The main reason for the conviction was that he was said to have used the ByLock app. But his lawyer says: “To this day, my client denies that he ever used the app.”

No insight into the documents

Nevertheless, no Turkish court, including the Turkish Constitutional Court, agreed with him. And this despite the fact that in all these years the man never had access to the documents that allegedly incriminated him. The public prosecutor’s office did not have to present the supposed evidence that it had apparently received from the Turkish secret service.

“The only way my client could have defended himself is to have been allowed to see this data,” explains his lawyer. This is now also the reason why the European Court of Human Rights is very clearly reprimanding the Turkish courts: criminal proceedings should not proceed like this.

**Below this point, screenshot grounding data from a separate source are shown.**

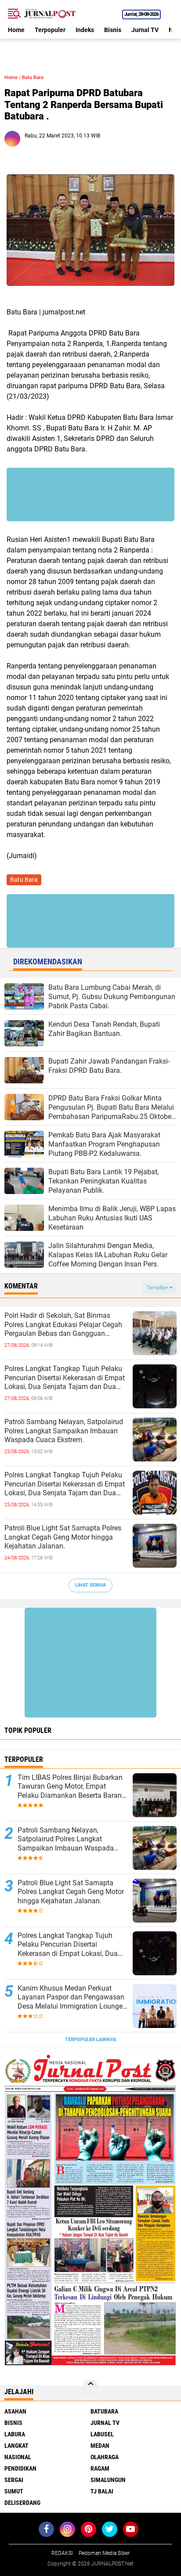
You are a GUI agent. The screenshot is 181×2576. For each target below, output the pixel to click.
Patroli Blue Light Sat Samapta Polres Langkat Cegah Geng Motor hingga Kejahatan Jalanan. (62, 1537)
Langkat (16, 2445)
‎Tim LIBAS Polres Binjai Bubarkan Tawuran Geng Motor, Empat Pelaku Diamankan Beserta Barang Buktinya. (72, 1786)
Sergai (13, 2479)
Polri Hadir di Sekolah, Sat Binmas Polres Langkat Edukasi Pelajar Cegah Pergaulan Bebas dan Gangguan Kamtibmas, (63, 1325)
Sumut (13, 2491)
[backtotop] (90, 2387)
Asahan (15, 2411)
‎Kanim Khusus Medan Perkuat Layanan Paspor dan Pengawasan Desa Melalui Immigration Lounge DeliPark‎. (71, 1997)
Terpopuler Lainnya (90, 2039)
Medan (99, 2445)
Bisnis (112, 29)
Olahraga (104, 2457)
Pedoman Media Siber (104, 2553)
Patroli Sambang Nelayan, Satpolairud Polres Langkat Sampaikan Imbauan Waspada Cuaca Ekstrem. (63, 1431)
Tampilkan (158, 1288)
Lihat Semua (90, 1585)
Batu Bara (32, 77)
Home (16, 29)
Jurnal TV (145, 29)
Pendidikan (20, 2468)
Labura (14, 2434)
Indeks (85, 29)
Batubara (104, 2411)
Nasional (17, 2457)
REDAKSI (62, 2553)
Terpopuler (50, 29)
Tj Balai (101, 2491)
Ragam (99, 2468)
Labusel (102, 2434)
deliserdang (22, 2502)
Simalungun (108, 2479)
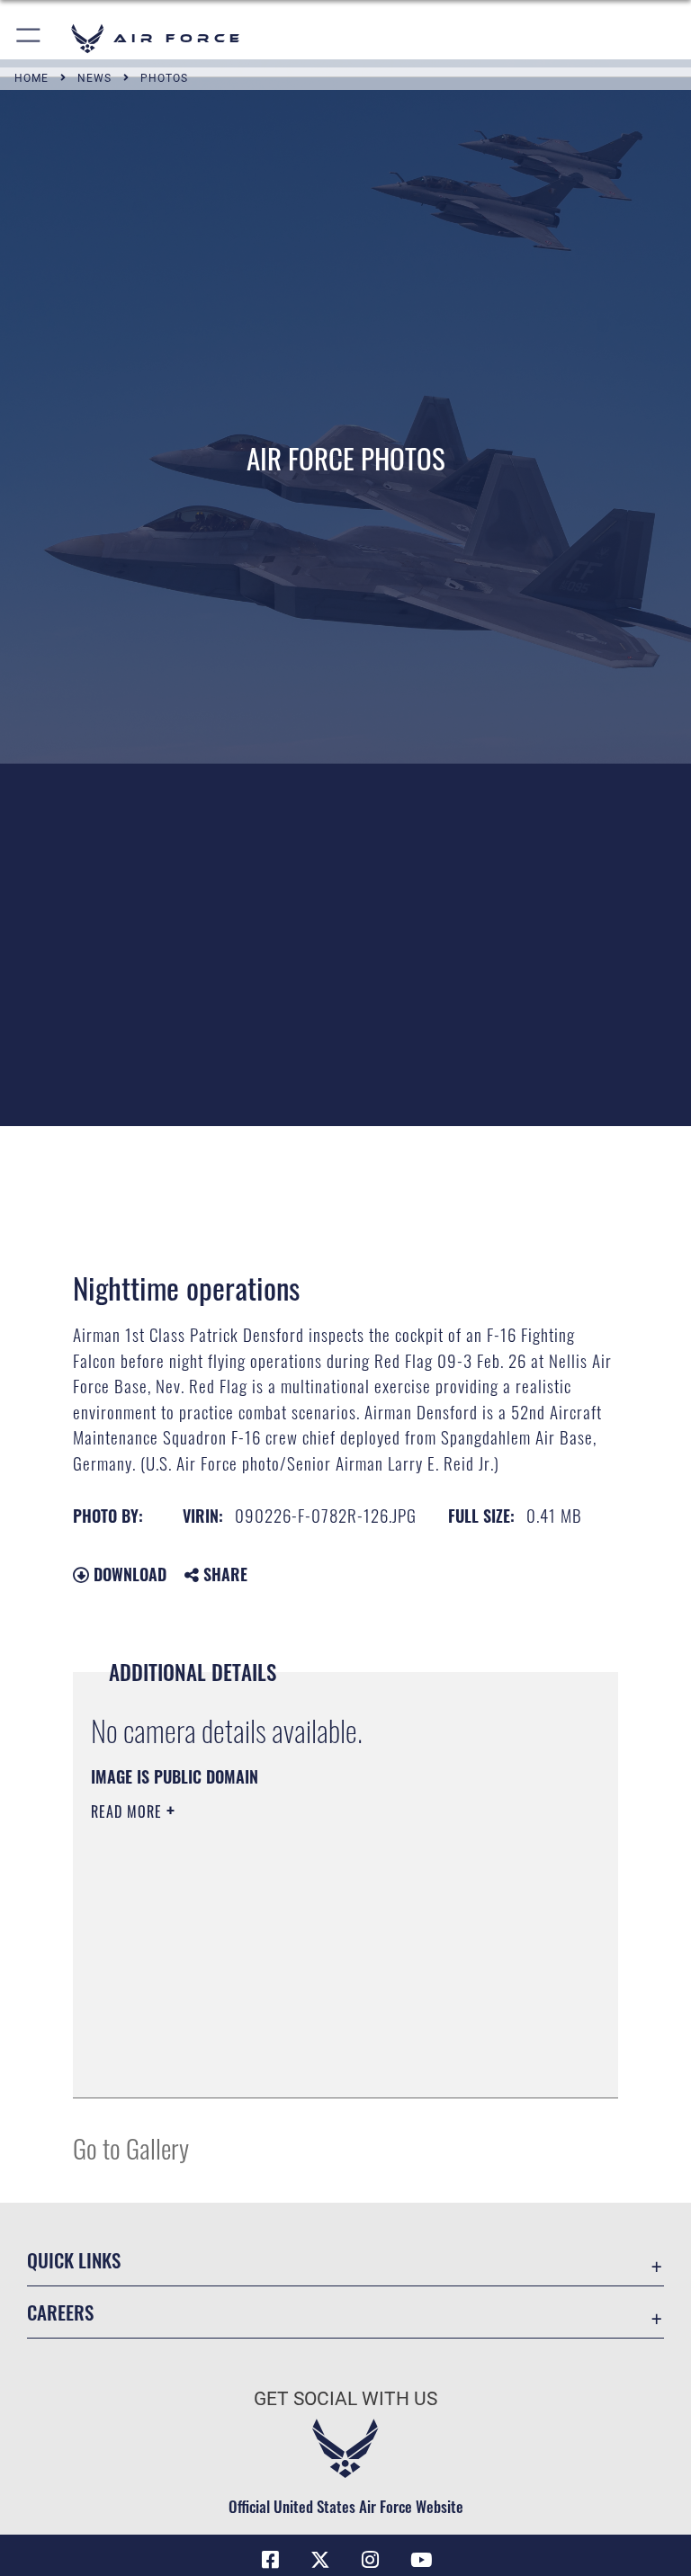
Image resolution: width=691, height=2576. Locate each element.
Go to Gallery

A defendant must be able to defend himself, otherwise the procedure would be unfair and violate the European Convention on Human Rights.

ECHR: Not blanket proof of terrorism

The Court certainly expressed understanding for the imposition of a state of emergency after the attempted coup in 2016. Nevertheless, the courts should not have simply concluded from the use of the app that someone was a terrorist.

And the verdict, which is almost 200 pages long, ends with a clear statement: Turkey must address these systemic problems and can no longer view the ByLock app as blanket evidence of terrorism.

However, the teacher will not receive financial compensation, which is otherwise often awarded. In this case, it would be enough for the man to be right, the majority of the judges decided.